Diverse società con ricorso al TAR Lazio hanno impugnato l’art. 14 comma 2 del decreto ministeriale del 5 maggio 2011 (disciplinante il c.d. “IV conto energia”), nella parte in cui ha stabilito che “ai fini di garantire la coltivazione sottostante, le serre a seguito dell’intervento devono presentare un rapporto tra proiezione al suolo della superficie totale dei moduli fotovoltaici installati sulla serra e della superficie totale della copertura della serra stessa non superiore al 50%”.

Il collegio ha ritenuto fondato il profilo con cui si deduce l’illegittimità per eccesso di potere del criterio indicato dalla norma avversata, limitato al rapporto tra la proiezione al suolo dei moduli fotovoltaici e la proiezione al suolo della superficie coperta dalla serra, in assenza degli altri parametri, quali il clima, la luminosità, la qualità del terreno, la disponibilità e qualità di risorse idriche, che si pongono, invece, come elementi essenziali a garantire le coltivazioni in serra.

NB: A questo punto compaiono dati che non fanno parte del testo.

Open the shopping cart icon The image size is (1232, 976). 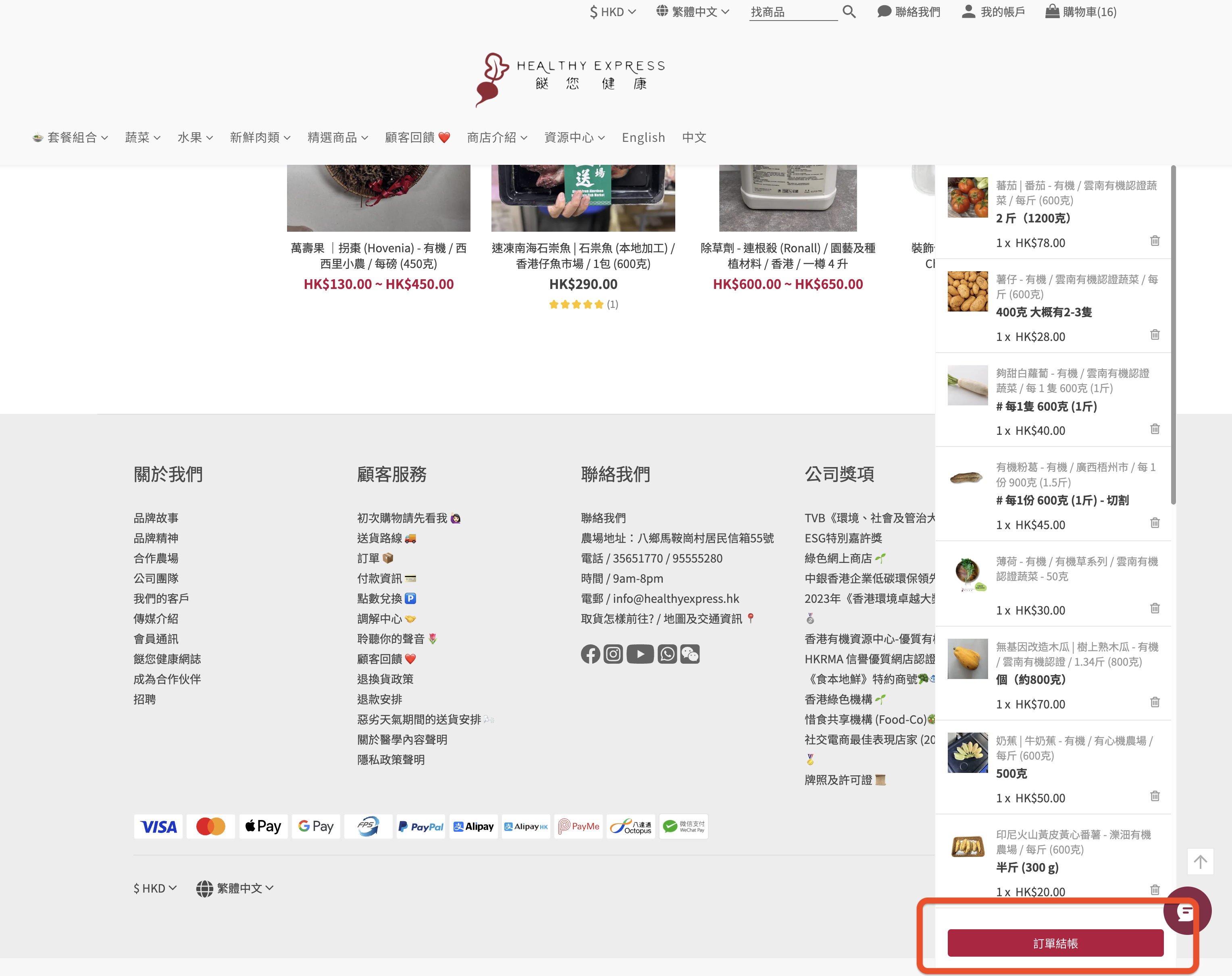pyautogui.click(x=1052, y=11)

Infatti tale limitazione è stata determinata in misura uguale per tutto il territorio nazionale, senza tenere conto che “al fine di garantire la coltivazione sottostante” (come recita il comma 2 dell’art. 14 DM) sia la luminosità che il calore da accumulare per ottenere l’effetto serra, sono assai diversi nelle varie zone del Paese.

Quindi il TAR ha annullato “in parte qua” la disposizione censurata , rimanendo, peraltro, riservata al Ministero dello sviluppo economico la successiva attività provvedimentale emendata dal rilevato vizio, ove il Ministero medesimo ritenga opportuno di confermare la necessità di ricondurre l’erogazione delle tariffe incentivanti solo in relazione a determinate tipologie di serre.